Exercise instructions → After locating the line that contains "Task: Restart kernel and run all cells" in the records below, write out exactly that line and each line after it through the one that contains "Image resolution: width=1028", and nothing else.

Entries shown →
+++

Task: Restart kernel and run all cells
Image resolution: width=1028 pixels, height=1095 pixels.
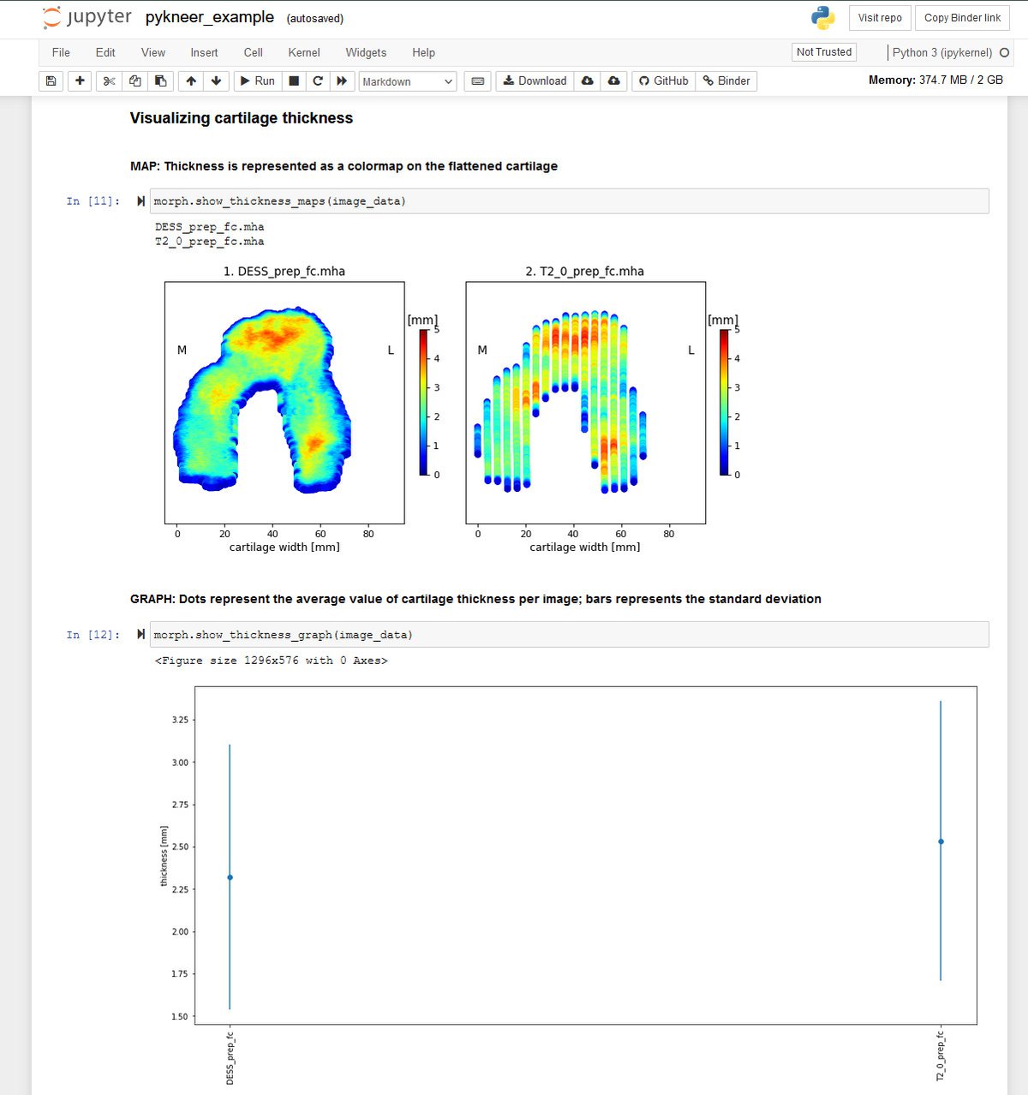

+++

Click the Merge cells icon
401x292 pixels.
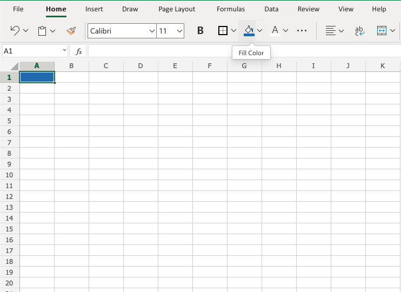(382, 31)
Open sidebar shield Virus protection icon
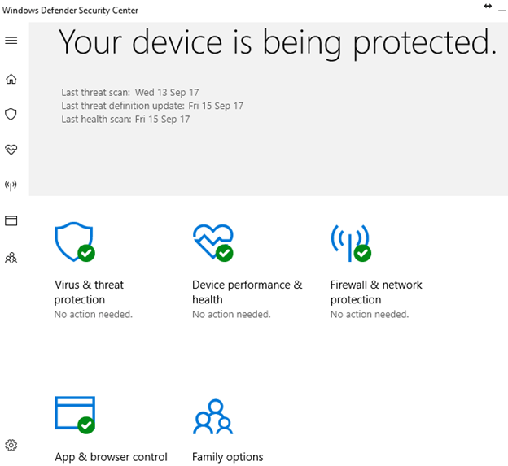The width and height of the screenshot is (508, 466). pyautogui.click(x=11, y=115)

+++

The completed task →
Task: Restart kernel and run all cells
Image resolution: width=1028 pixels, height=1095 pixels.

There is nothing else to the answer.